Хотя район, в который они вступают, носит, судя по карте, весьма австро-австрийское имя, Рудольфсхейм-Фюнфхауз, резкая смена декораций бросается им в глаза. Безлюдность улиц Йозефштадта вдруг сменяется многолюдьем, австрийцы резко сменили свой внешний облик, заметно посмуглев, помолодев и обзаведясь усами. Кое-где на улицах стояли в бездействии в этот неурочный день и час ржавые прилавки с прислоненными к ним изглоданными крышками и досками. Вместо ставшей привычной для них надписи Wien перед их изумленным взором возникла светящаяся реклама со словом Istambul.
– Сегрегация по-венски, – комментирует Б.
– Многокультурное общество, – поправляет его Котеночек, – не запретишь же людям снимать жилье там, где они хотят.
– Такое впечатление, что сейчас из-за угла появится разгневанная толпа, несущая на носилках не успевшего взорвать себя подстреленного шахида, – заявляет Б.
– Пошли отсюда, – говорит Баронесса, становясь ближе к Я., а он любуется ею – боже, как хороши испуганные женщины. Котеночек, наоборот, поднимает голову и подтягивается, А. выглядит напряженным, и только В. равнодушно зевает.
– Как не стыдно, – упрекает Я. – Турки – наши друзья и союзники. В пятнадцатом-шестнадцатом веках евреи бежали в Турцию от преследований европейцев, и турки приветливо принимали их.
– Я. прав, – говорит Б., – специализация турок не евреи, а армяне. В твоей внешности, пожалуй, есть что-то армянское, – добавляет он, задумчиво глядя на Я.

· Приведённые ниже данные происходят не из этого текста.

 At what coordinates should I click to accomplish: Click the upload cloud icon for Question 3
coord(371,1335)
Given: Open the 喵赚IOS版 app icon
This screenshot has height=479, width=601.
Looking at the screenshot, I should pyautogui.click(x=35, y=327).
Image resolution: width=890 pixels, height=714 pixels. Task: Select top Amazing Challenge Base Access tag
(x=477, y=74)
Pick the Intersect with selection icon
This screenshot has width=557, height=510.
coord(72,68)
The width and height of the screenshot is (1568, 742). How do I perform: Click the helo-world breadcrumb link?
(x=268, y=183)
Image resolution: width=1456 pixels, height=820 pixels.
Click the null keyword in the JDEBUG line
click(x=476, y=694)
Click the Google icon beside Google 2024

Баронесса теперь уже почти насильно тянет Я. назад в Австрию.
– Эта нарядная Вена всего семьдесят лет назад с энтузиазмом встречала фюрера, он родом из Линца, – не унимается Я.
– Если бы в шестнадцатом или семнадцатом веках туркам все же удалось бы взять Вену, Гитлер, вполне возможно, родился бы мусульманином, – усугубляет Б.
– О Господи, – стонет Баронесса, ускоряя шаг.